Australia’s economy is absolutely reliant on aviation but the Morrison Government is yet to consider continuing support past March. The nation’s JobKeeper scheme runs out at the end of the month and there seem to be no plans to extend it, despite the industry’s continuing Covid-19 problems.
“It’s not an option to do nothing,” ITF’s Scott McDine told ABC NewsRadio “Australia has such a heavy dependence on international travel and trade. We’re just about at the end of the month and we have a government which still hasn’t made a decision...we don’t even know if they’re going to make a decision.”
Australia lags behind
A new report was tabled by McDine before an Australian Senate Committee hearing on Wednesday (3 March) outlining how far Australia has already lagged behind other countries in its support for the industry. It has spent around 0.136% of GDP on supporting aviation, almost at the bottom of the league table compared with other countries (support has ranged from 0.11 to 1.74% median of GDP with an average of 0.24%, according to the report).
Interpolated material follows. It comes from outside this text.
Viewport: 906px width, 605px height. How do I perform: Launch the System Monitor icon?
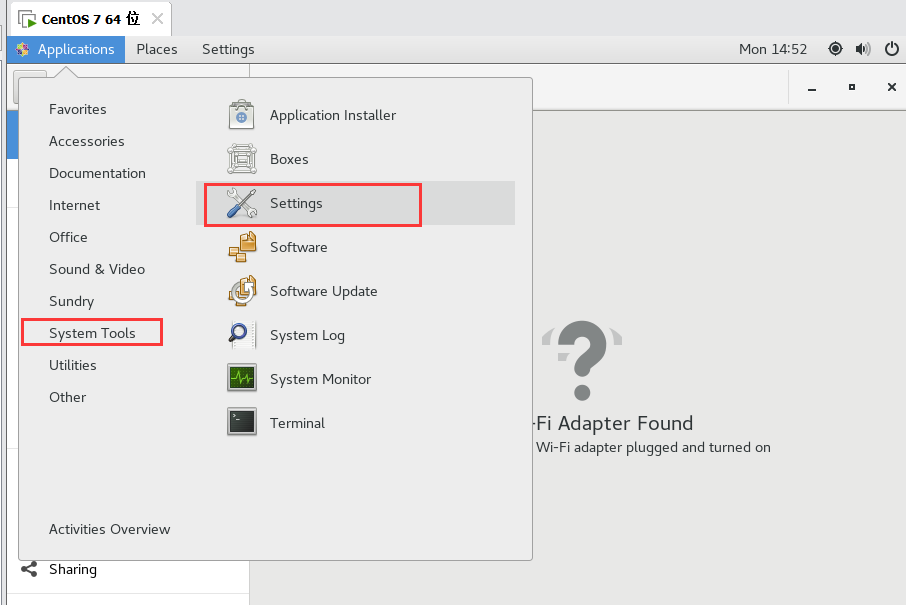coord(242,378)
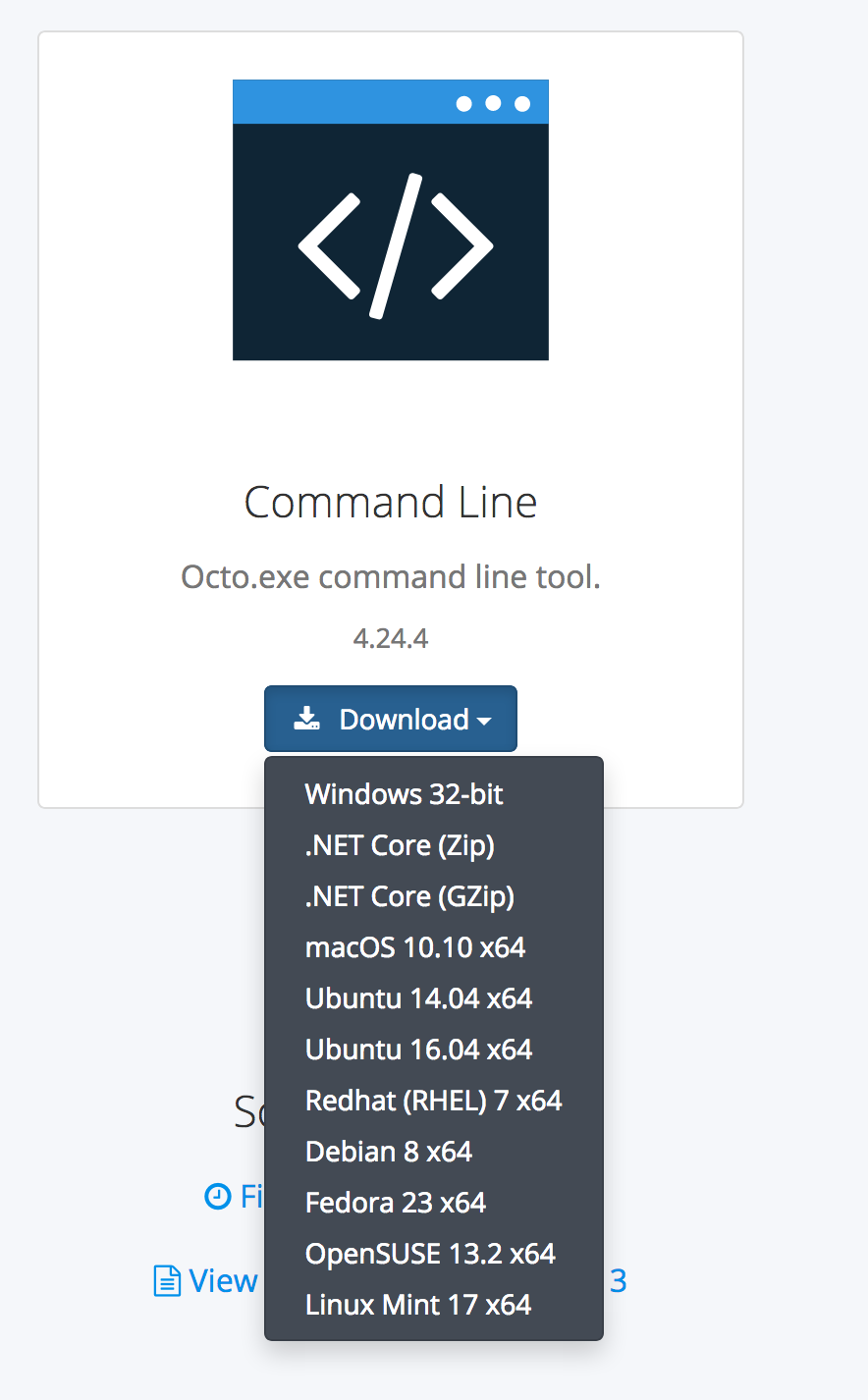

McDine benchmarks Australia’s performance against that of Singapore: “The evidence is in the outcomes ,” he told ABC. “Job losses in the major carriers have been roughly half that of Australia. They’ve had job losses of about 15%. Ours are over 31%. We need to do better.”
McDine’s concern is that Australia’s economic recovery will be slowed because aviation will be missing skills and experience as it gets back on its feet. If a decision is not taken quickly to extend the JobKeeper scheme, at least for aviation, this situation is likely to become dramatically worse, particularly for Australian aviation workers.
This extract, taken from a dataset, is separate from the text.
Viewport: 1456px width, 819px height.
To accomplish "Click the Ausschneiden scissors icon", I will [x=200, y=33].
“Australia is an island nation, remote geographically, and very large,” he said. “When we see the aviation sector brought to its knees, it’s absolutely essential that we act in the interests of the broader economy.”
Singapore’s better approach
The main difference between Singapore and Australia’s Covid responses has been in how sectors were prioritised. Australia has had a broad-brush approach with its JobKeeper programme applied the same across sectors. Singapore adopted a three-tier approach, giving priority to the industries most vital to its economy. For obvious reasons, aviation was in tier 1, with the result that Singapore’s airlines are now in a much healthier position than Australia’s.
“According to the OECD, Australia ranks 18th out of 28 countries in government aviation assistance programmes,” McDine said. “We have to do better and that’s why the International Transport Workers Federation is calling for an AviationKeeper benefit to be extended after the expiry of the Jobkeeper scheme in March.”
Singapore has already extended its support for aviation by another six months. Indecision or delay on wage subsidy support by the Australian Government could significantly hamper the ability for the economy to bounce back from the pandemic.
Australia compares poorly
The McKell Institute report, commissioned by ITF notes: “Australian Government’s support compares poorly to that provided by the governments of other countries.”
It points out that before the pandemic 40,000 people were employed by the two major Australian airlines and another 50,000 in smaller airlines and the supply chain. Australian tourism employed over 600,000 while higher education accounts for 134,000 people — both rely heavily on aviation, as do a host of other businesses.
International travel in and out of Australia has dropped to almost nothing while domestic flights are down nearly 80% (October 2020 compared to October 2019).
The report says that the aviation business is not expected to even start recovering until the second half of 2021.